The most counterintuitive conclusion that's been drawn from the cumulative data is that
how your parents raise you has almost no influence on your basic temperament — e.g., whether you'll end up an INTJ. Identical twins raised in the same household are not significantly more alike (in terms of temperament) than identical twins raised in separate households.
Now, at this point you may well be thinking to yourself that, if
non-genetic factors account for a third to a half of temperament, it seems awfully strange that how your parents raise you — not to mention all the other "environmental" influences that will be more or less similar for two twins growing up together — has virtually
no effect on your temperament. How could that be?
If you want my personal view, I'm inclined to think that the lion's share of the explanation is probably that the data substantially
understates the genetic component of temperament, and here's why:
Anytime you're doing studies where the results take the form of
correlations, most sources of error are going to introduce
noise into the data that has the effect of reducing the magnitude of the reported correlations.

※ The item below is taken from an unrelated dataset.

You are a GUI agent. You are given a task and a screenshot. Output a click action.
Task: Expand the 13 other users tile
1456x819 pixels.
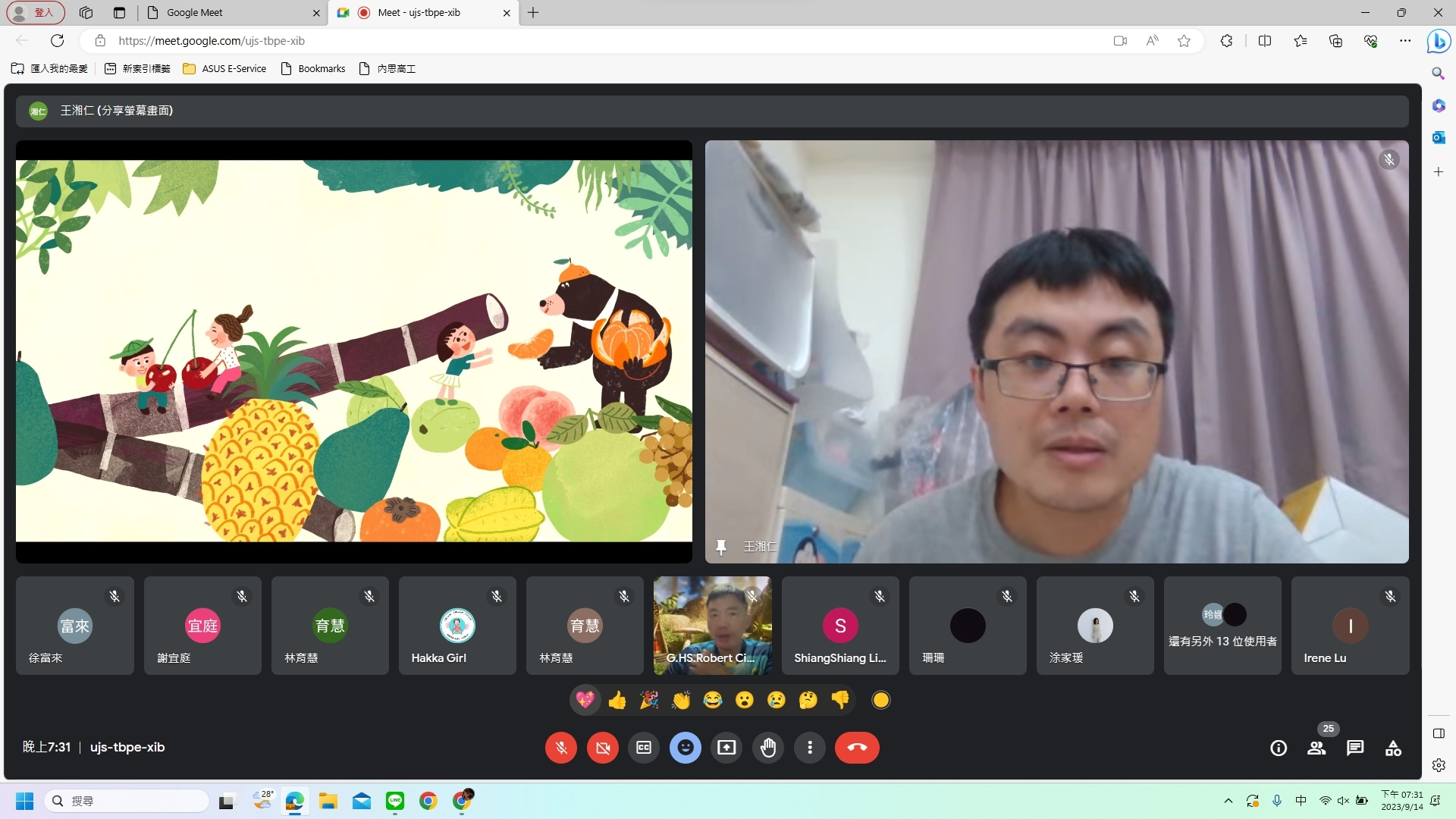1222,626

And personality typing involves
multiple sources of significant error, starting with the fact that they haven't even figured out exactly what the nature of the temperament dimensions they should be measuring are, and also including multiple forms of human error in any self-assessment test that can cause the taker to answer a question "incorrectly." What's more, the more you assume (as Jung did, and as various studies suggest) that a relatively large percentage of the population is in or near the middle on one or more of the dimensions, the more mistyped people you should expect as a result of relatively small testing errors.

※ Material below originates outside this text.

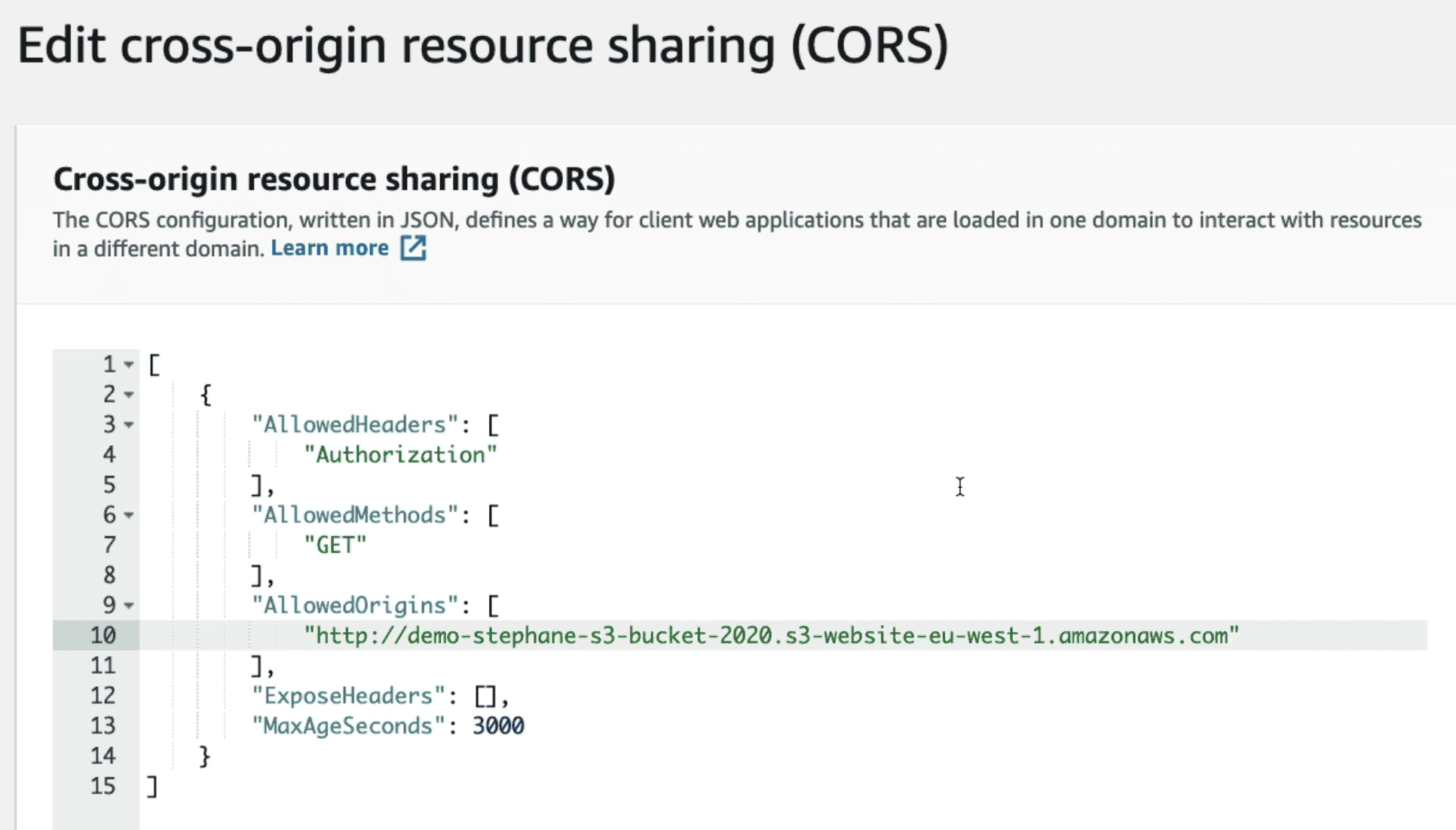Image resolution: width=1456 pixels, height=830 pixels.
Task: Click the "AllowedMethods" key text
Action: (x=355, y=515)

Assuming that the four MBTI dimensions aren't just arbitrary theoretical constructs and really do correspond to something
real that could theoretically be accurately measured (by, say, directly measuring biological markers of some kind), I strongly suspect that, if every subject was accurately typed, the data would show that a substantially greater proportion of temperament is genetic. And the fact that twins raised in the same household aren't any more alike than twins raised separately would obviously seem a lot less strange if the proportion of temperament that results from "environmental" factors turned out to be very small.